Já tinha deixado aqui as minhas dúvidas acerca da aplicação de uma lei geral, como é a do lay-off, a um setor que sempre se bateu pela especificidade, como é o do futebol. Tal como tinha igualmente dito – e continuo convencido disso – que o futebol saberá responder à sociedade neste período de dificuldade. Os indignados do costume, aqueles que acham que todos os jogadores de futebol ganham como Ronaldo ou Messi, que lamentam que o futebol seja uma indústria e defendem que os melhores futebolistas deviam jogar por amor à camisola mas depois não estendem esse raciocínio aos melhores atores, aos melhores advogados ou aos melhores arquitetos, por exemplo, terão de recordar, primeiro, as inúmeras ações solidárias que muitos dos grandes futebolistas ou clubes já patrocinaram. E devem depois lembrar-se que também há gente no futebol que não ganha assim tanto dinheiro. E que esses são uma larguíssima maioria.
Peguemos em casos concretos. O francês Beunardeau, guarda-redes do CD Aves, estava há três meses sem receber um salário que não será assim tão substancial. Rescindiu, alegando justa causa. O pacto inventado pelos clubes nacionais implica agora que ninguém por cá possa contratá-lo. Os estrangeiros da AD Oliveirense, por seu turno, aqueles que estavam a passar fome na sequência da declaração de insolvência da SAD que os fez vir para Portugal, para jogar no terceiro escalão nacional, poderiam assinar por outro clube, mas só porque foi o clube a deixá-los.
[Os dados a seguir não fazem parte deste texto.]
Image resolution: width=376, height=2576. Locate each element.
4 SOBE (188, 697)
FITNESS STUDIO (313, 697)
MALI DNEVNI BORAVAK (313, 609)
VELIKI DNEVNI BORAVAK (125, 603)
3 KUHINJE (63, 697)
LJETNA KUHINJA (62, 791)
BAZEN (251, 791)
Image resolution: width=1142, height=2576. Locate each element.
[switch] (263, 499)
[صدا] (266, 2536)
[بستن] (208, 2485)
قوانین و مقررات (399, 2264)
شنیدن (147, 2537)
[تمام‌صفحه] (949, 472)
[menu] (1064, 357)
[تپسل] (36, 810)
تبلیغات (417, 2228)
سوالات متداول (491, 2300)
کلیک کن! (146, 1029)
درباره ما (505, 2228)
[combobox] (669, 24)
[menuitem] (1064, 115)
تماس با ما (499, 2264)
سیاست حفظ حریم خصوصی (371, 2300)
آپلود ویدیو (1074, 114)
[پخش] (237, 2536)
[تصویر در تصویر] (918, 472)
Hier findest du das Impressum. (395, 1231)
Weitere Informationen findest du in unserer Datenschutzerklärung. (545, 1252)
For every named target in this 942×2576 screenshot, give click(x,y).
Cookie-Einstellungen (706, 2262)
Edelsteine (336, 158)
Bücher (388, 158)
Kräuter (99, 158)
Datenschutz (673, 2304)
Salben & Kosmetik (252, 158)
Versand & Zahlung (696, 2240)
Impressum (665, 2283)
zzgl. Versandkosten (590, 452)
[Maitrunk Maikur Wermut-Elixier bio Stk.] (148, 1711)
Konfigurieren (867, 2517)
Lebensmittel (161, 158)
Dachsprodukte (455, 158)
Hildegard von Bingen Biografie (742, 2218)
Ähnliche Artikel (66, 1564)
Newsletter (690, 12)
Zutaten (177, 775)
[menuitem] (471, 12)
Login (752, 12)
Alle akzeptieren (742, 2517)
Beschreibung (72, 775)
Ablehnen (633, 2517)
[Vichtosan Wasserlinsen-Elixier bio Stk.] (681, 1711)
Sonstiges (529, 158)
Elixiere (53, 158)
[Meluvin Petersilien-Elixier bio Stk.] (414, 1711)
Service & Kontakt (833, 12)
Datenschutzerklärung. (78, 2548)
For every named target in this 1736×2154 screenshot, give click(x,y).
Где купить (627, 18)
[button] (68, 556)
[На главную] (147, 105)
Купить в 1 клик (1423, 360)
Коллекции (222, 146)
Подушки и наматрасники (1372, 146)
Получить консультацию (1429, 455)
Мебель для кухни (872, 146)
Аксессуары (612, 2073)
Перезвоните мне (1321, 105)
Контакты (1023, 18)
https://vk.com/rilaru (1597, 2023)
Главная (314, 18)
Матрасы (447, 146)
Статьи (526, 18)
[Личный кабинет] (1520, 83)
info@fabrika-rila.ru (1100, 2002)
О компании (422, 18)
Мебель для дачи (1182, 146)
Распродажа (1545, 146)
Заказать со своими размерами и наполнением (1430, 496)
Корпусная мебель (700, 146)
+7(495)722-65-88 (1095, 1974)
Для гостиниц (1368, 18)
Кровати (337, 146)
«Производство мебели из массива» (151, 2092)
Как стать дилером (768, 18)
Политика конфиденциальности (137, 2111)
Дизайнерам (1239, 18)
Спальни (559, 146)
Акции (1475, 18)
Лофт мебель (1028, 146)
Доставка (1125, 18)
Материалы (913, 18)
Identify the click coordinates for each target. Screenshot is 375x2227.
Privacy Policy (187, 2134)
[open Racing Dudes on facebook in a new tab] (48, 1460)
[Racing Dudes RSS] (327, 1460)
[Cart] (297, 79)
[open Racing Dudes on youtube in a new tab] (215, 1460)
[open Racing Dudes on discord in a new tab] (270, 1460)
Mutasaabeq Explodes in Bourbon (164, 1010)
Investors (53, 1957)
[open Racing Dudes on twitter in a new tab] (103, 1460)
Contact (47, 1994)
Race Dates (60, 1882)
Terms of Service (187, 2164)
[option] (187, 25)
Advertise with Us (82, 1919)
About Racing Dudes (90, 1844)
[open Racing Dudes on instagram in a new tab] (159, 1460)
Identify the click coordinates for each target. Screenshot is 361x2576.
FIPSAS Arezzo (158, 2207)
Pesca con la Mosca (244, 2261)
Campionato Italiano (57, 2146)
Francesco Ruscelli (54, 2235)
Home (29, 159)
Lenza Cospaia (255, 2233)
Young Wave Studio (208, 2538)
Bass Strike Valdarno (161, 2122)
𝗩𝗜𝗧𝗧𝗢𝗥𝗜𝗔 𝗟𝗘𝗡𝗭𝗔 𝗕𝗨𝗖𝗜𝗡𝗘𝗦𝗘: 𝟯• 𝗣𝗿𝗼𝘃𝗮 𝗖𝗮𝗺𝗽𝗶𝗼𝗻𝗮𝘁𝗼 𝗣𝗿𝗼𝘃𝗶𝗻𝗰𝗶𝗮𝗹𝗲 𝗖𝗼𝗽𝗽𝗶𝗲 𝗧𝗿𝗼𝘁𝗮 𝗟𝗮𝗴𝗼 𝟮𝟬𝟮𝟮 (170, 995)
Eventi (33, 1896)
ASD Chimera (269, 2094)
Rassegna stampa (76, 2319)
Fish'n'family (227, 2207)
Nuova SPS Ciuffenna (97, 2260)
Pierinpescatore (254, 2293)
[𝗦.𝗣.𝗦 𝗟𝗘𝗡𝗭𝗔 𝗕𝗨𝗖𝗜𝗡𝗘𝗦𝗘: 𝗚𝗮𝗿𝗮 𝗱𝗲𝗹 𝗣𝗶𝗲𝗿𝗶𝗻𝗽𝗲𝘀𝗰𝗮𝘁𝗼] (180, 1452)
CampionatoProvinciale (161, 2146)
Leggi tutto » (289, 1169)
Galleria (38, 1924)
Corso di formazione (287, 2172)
E se, cansados de não receberem, se tivessem antecipado e pedissem eles a rescisão unilateral do contrato? Ficavam desempregados e desamparados por causa deste cartel que fede a Anos 80?
Isto é justo? Digo-vos já que não. É inteligente? Também creio que não.
A injustiça que resulta desta cartelização preconizada pelos nossos clubes coloca-se logo à partida por ser uma medida que tenta limitar o direito ao trabalho de profissionais com os quais a entidade patronal não está a cumprir. Para os jogadores, portanto, resta aguentar e não bufar. Ao mesmo tempo, da parte dos clubes, é o abrir de porta ao incumprimento. E até creio que a motivação principal dos clubes não tem a ver com justiça ou injustiça, mas sim com medo. Com o medo de que apareça aí alguém com fôlego financeiro para passar esta fase má e capacidade para se reforçar enquanto a generalidade definha.
Ora deixem-me dar-vos uma novidade que quem quer que já tenha visto séries como Narcos, por exemplo, já sabe de cor e salteado: os carteis só funcionam quando impedem a atividade de quem quer que esteja fora dele. É isso que faz com que esta medida, além de injusta, seja também pouco inteligente. O cartel que os clubes portugueses vão criar não obriga emblemas que estejam para lá da fronteira. O que acham que vai fazer Beunardeau, que até é francês e foi internacional sub19 por França? Volta ao seu país, como é evidente. Da mesma forma que nenhum jogador com mercado – e esses costumam ser os melhores… – vai deixar de pedir a rescisão do contrato se os clubes com ele deixarem de cumprir. Fá-lo-á na mesma, seguro de que encontrará clube para lá da fronteira. Aos clubes portugueses restarão os outros, os que não têm mercado, o refugo.
E assim continuaremos, rumo ao precipício, mas sempre unidos nesta honrosa incapacidade de aproveitar a desgraça alheia. Que bonito!